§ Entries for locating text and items

^^^^^^^^

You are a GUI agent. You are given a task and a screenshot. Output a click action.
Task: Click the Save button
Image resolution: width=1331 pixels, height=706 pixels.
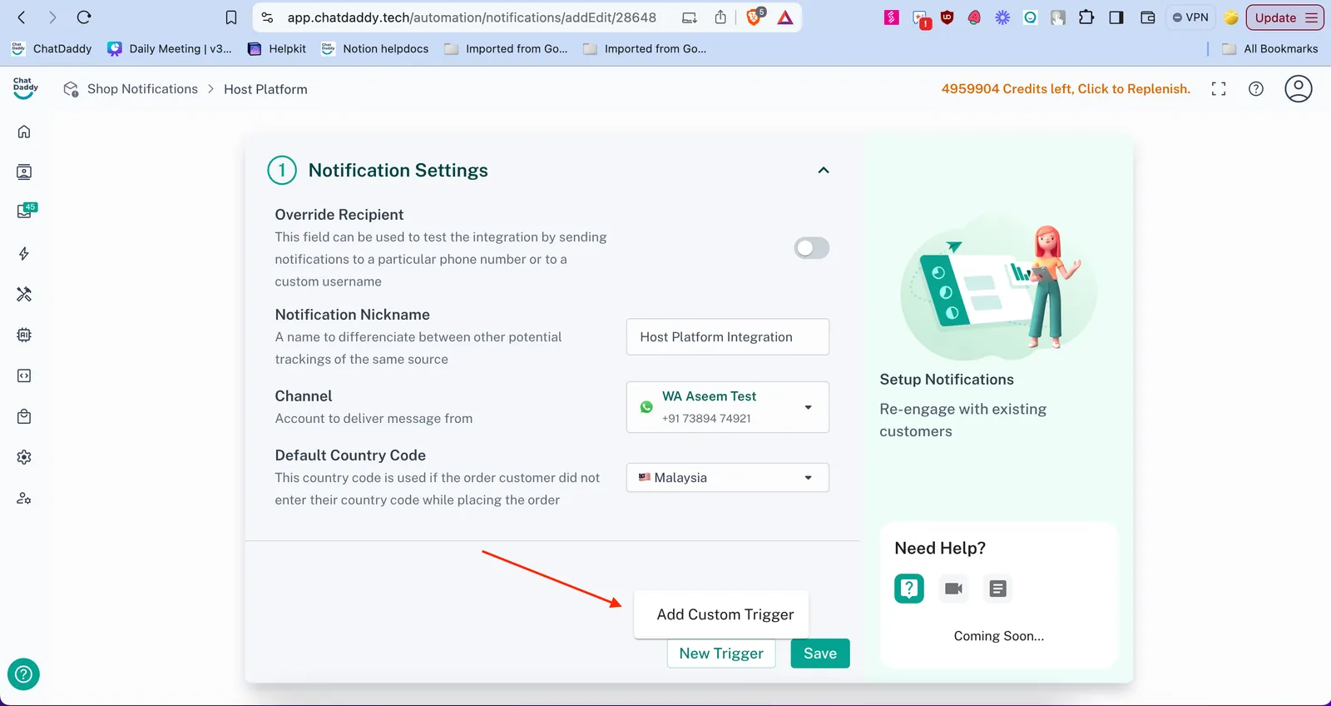[819, 654]
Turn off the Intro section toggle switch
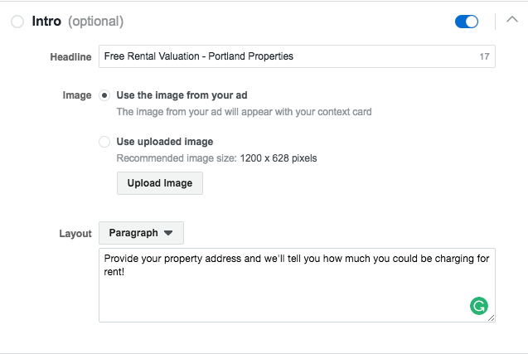The image size is (528, 354). click(467, 22)
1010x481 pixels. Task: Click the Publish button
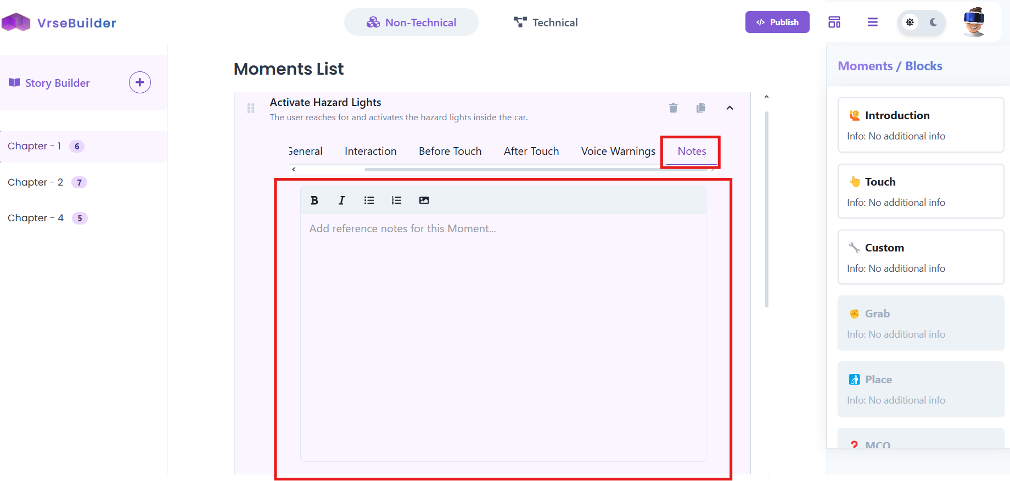777,22
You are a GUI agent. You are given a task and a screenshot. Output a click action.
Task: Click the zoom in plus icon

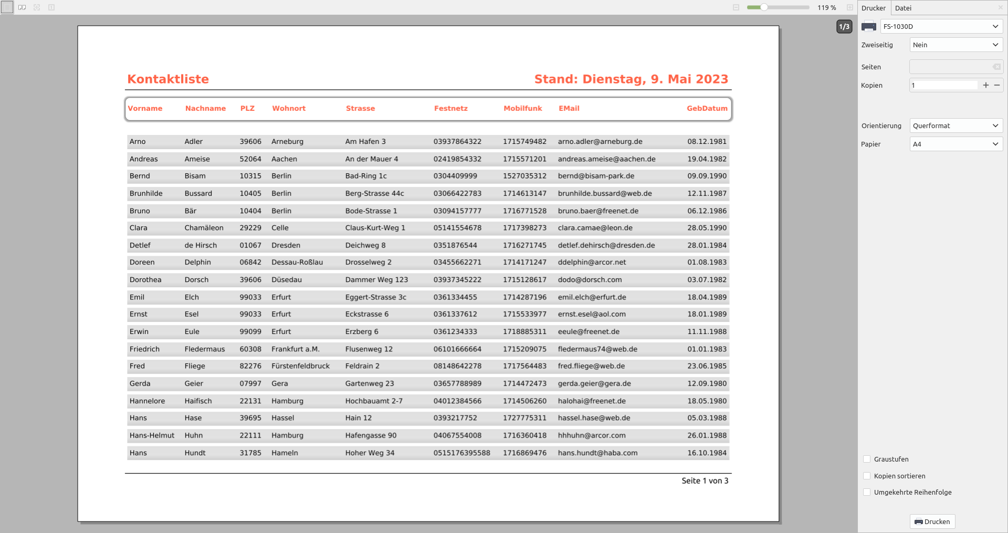(849, 7)
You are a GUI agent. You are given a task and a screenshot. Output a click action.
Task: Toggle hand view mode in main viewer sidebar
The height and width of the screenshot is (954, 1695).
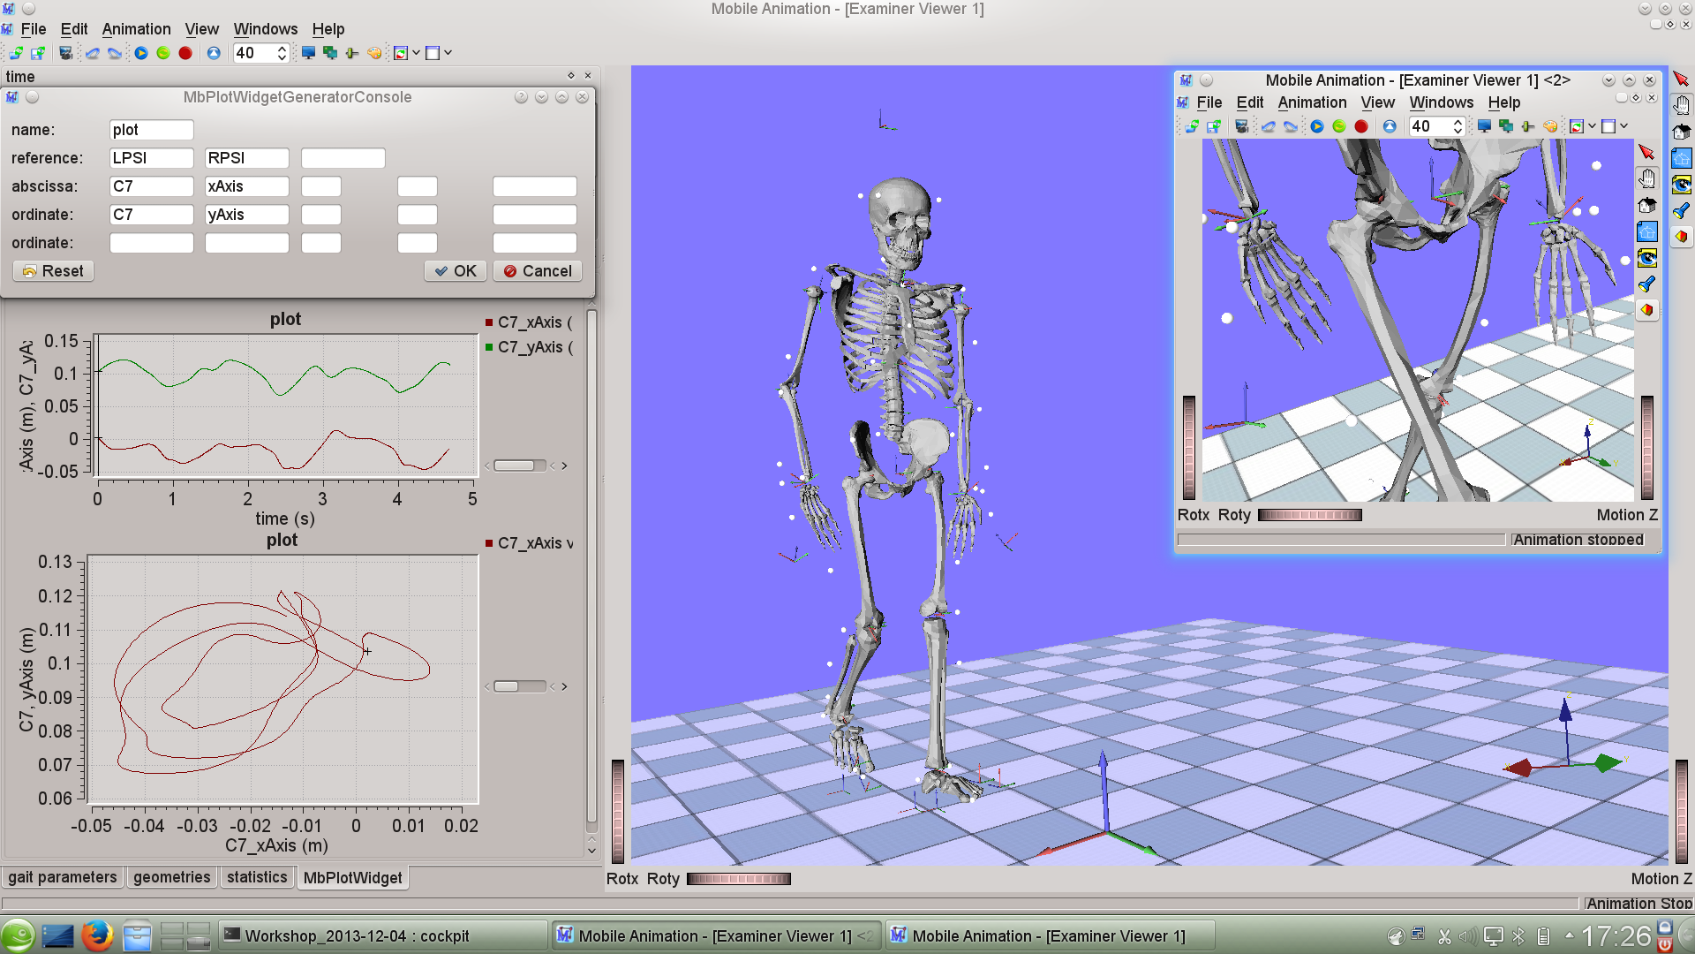click(x=1681, y=105)
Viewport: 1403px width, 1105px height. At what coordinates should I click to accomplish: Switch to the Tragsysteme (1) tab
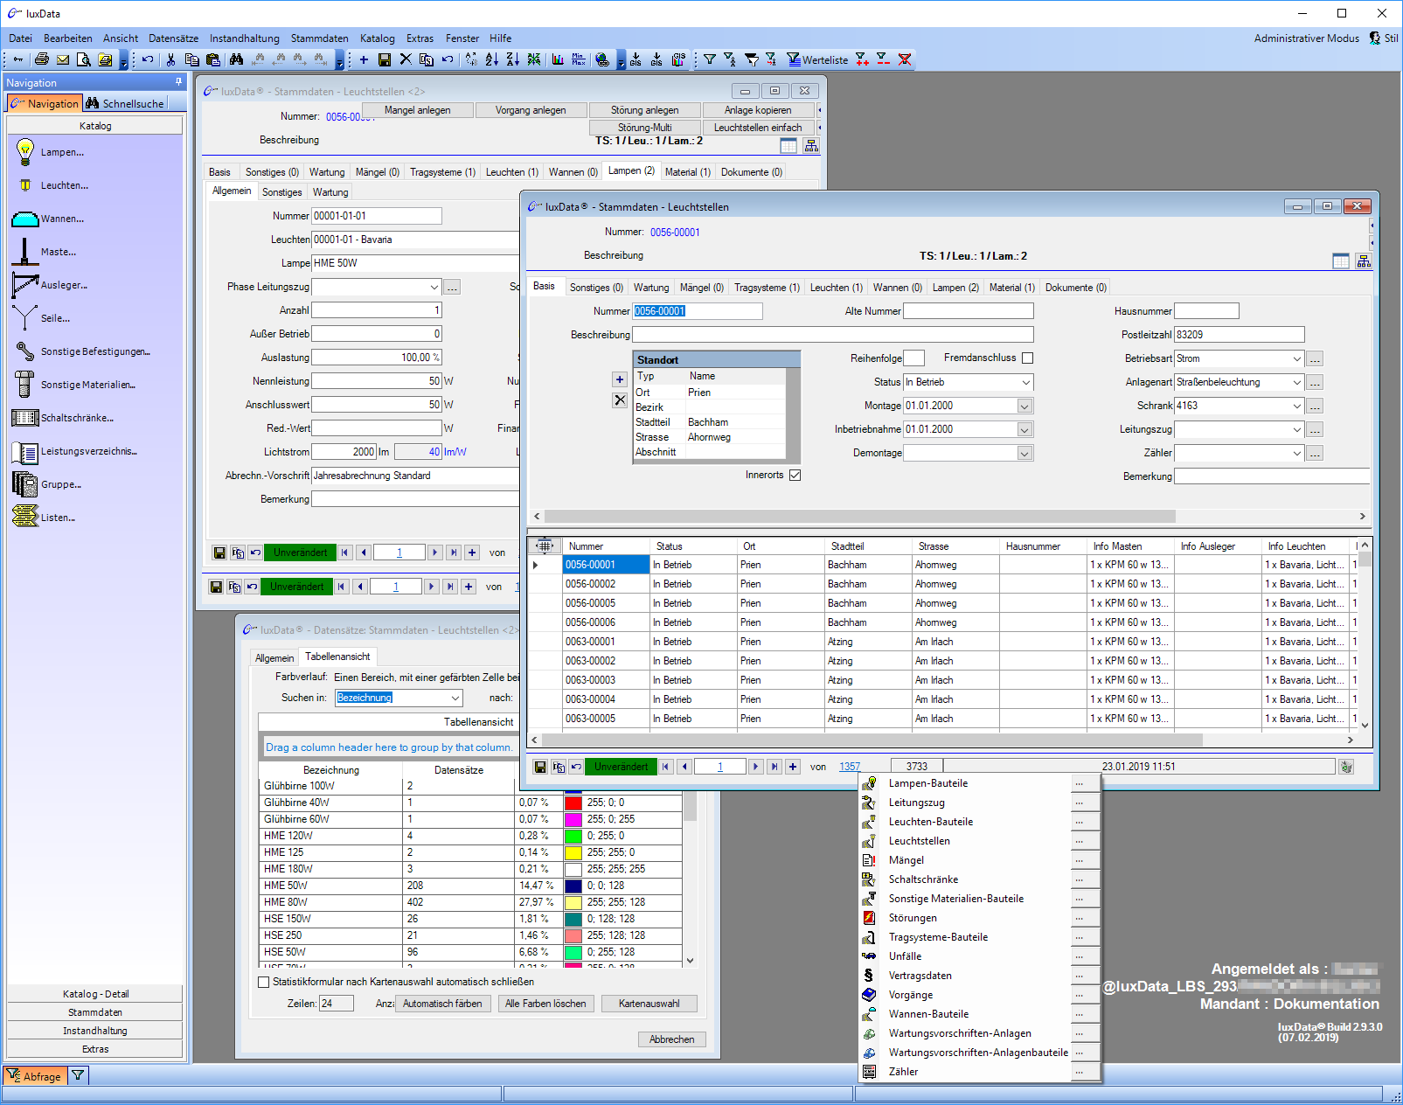pyautogui.click(x=766, y=288)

^^^^^^^^

Starting with the line containing "Turn off the Intro section toggle switch" and going on through the line containing "click(x=1681, y=105)", write those entries out again, switching "screenshot" to "screen capture" and leaving everything else unchanged. Leave the pictures out of your answer.

Turn off the Intro section toggle switch
The image size is (528, 354). click(467, 22)
1010x481 pixels. Task: Click the Publish button
777,22
You are a GUI agent. You are given a task and a screen capture. Output a click action.
Task: Click the zoom in plus icon

(849, 7)
You are a GUI agent. You are given a task and a screen capture. Output a click action.
Task: Toggle hand view mode in main viewer sidebar
The height and width of the screen capture is (954, 1695).
click(x=1681, y=105)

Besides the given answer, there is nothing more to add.